# START OF Record list
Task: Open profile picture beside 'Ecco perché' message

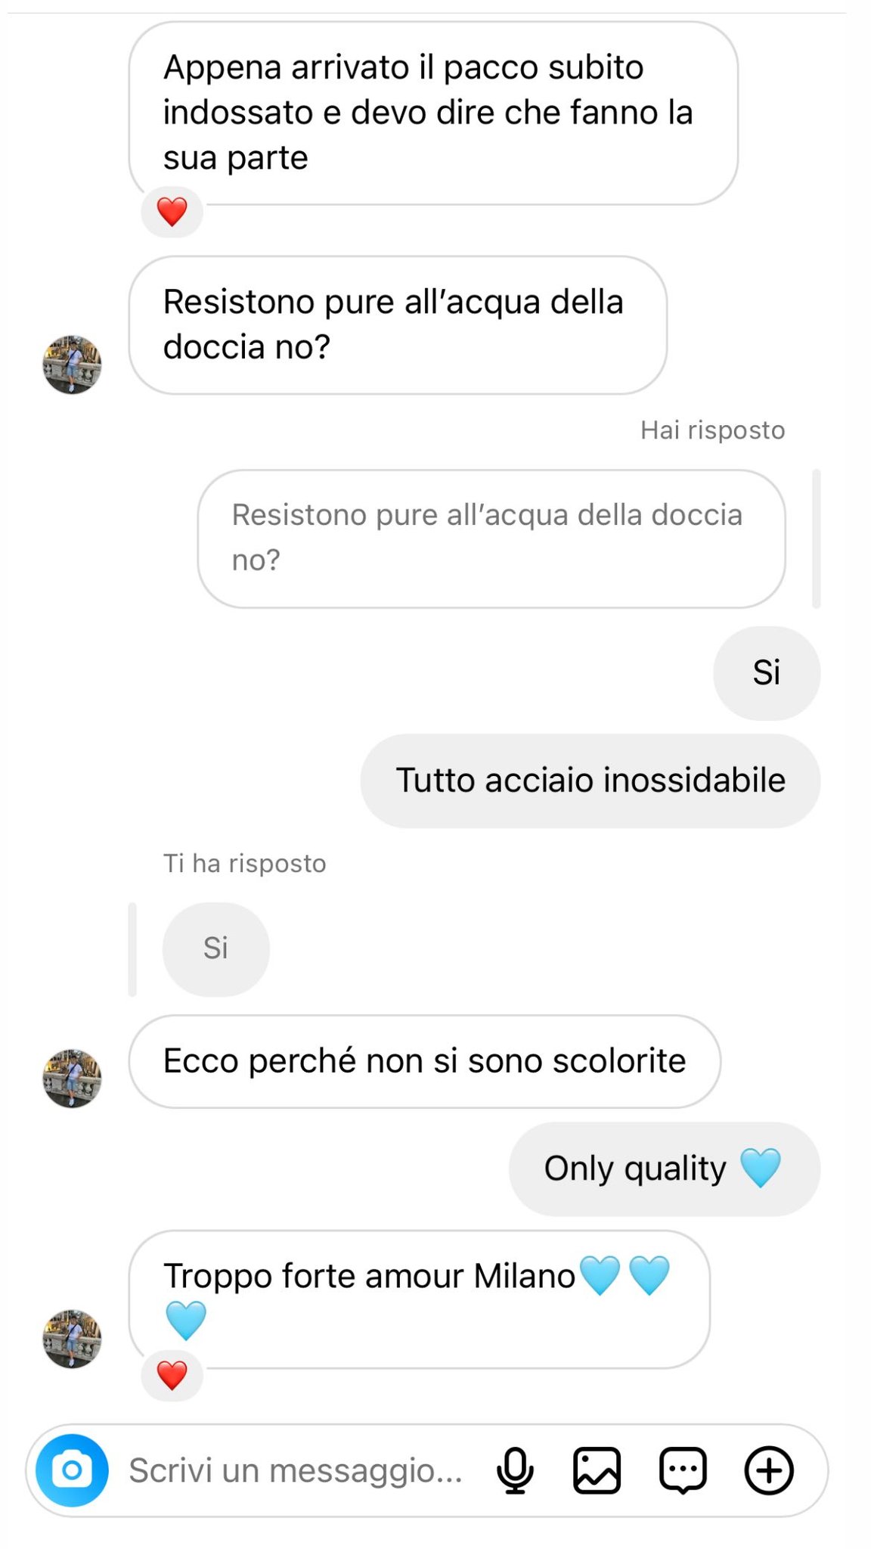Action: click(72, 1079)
# END OF Record list
# START OF Record list
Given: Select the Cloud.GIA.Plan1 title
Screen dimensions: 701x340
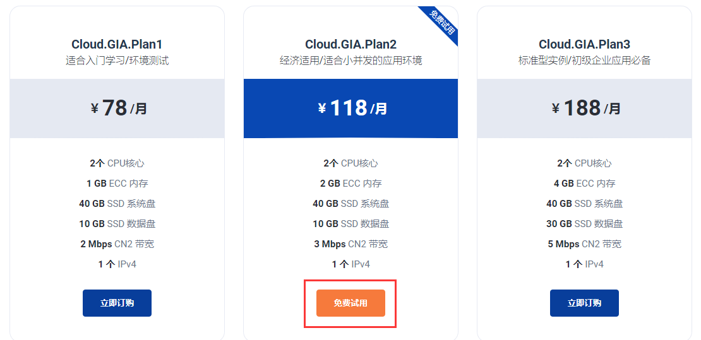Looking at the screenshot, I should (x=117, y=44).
# END OF Record list
# START OF Record list
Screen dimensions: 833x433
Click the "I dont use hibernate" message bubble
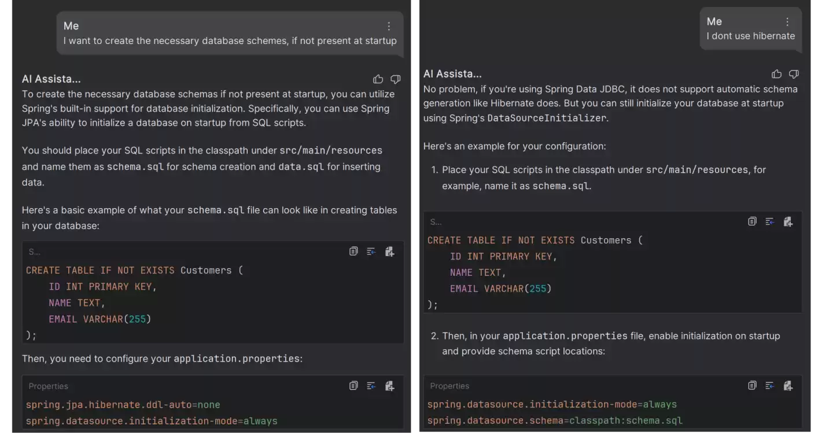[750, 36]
# END OF Record list
The problem -
Set out the data as a numbered list, starting at the line that contains "Given: Select the Cloud.GIA.Plan1 title" and ending at the line that contains "Looking at the". Skip blank lines and leave out the pictures.

Response below -
1. Given: Select the Cloud.GIA.Plan1 title
2. Screen dimensions: 701x340
3. Looking at the screenshot, I should (x=117, y=44).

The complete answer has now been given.